JUnit != Unit Testing. JUnit is a testing framework. It does a great job of giving you tools to check that the expected results are correct, organizing test cases and reporting failures. You are welcome to use it only for unit tests, but it can be used for any type of testing where there is a need for it’s features. WPILib uses JUnit running on a roboRIO to make sure PID loops and sensors are all working.

Testing all depends on what you put in it. If you are going to try to mock out a robot subsystem to do unit testing, you are going to have a bad day. Figuring out by hand what a system should return is hard. If you write a simulated subsystem with simulated sensors to support more of an integration test, you can get some very powerful results. You can model almost all FRC subsystems as a motor attached to a mass.

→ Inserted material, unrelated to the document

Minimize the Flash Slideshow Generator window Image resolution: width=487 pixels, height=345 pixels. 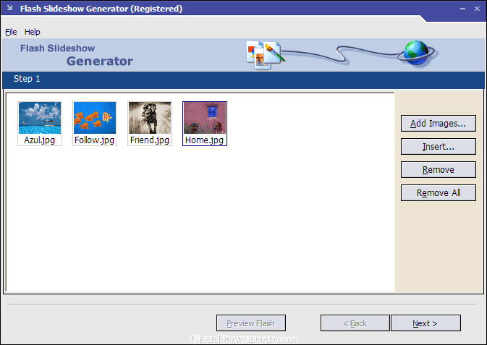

We do pretty exhaustive automated testing of all our control loops and motion profiles, all inside google-test in C++. Last time I counted, we had 20+ tests for our superstructure, and many more tests for things like motion profiles. If you can’t control a model of your robot pretty well, you have no hope of controlling the real thing. Unit tests are also very helpful at helping you understand when smaller units of code are performing as expected. This enabled us to have all the software we wrote before the hardware was done this year up and running on the robot in 24 hours, with no modifications after calibrating pots and measuring limit locations. Our arm and flywheel controllers all worked pretty well and were stable, just from the quality of our simulations. That’s pretty powerful and well worth the investment.

Motion profiles are actually much easier to test than controllers. You can compute ideal trajectories and see if your generator successfully generates and follows them. You can also write tests making sure they have the bounded acceleration characteristics you expect and bounded velocity characteristics.

I believe that FRC should try to teach some of the best practices in industry to our students. Testing is a key part of developing and maintaining production software. I write both unit tests and integration tests in both industry (safety critical vehicle automation) and at robotics, and it drastically helps the code quality in both locations.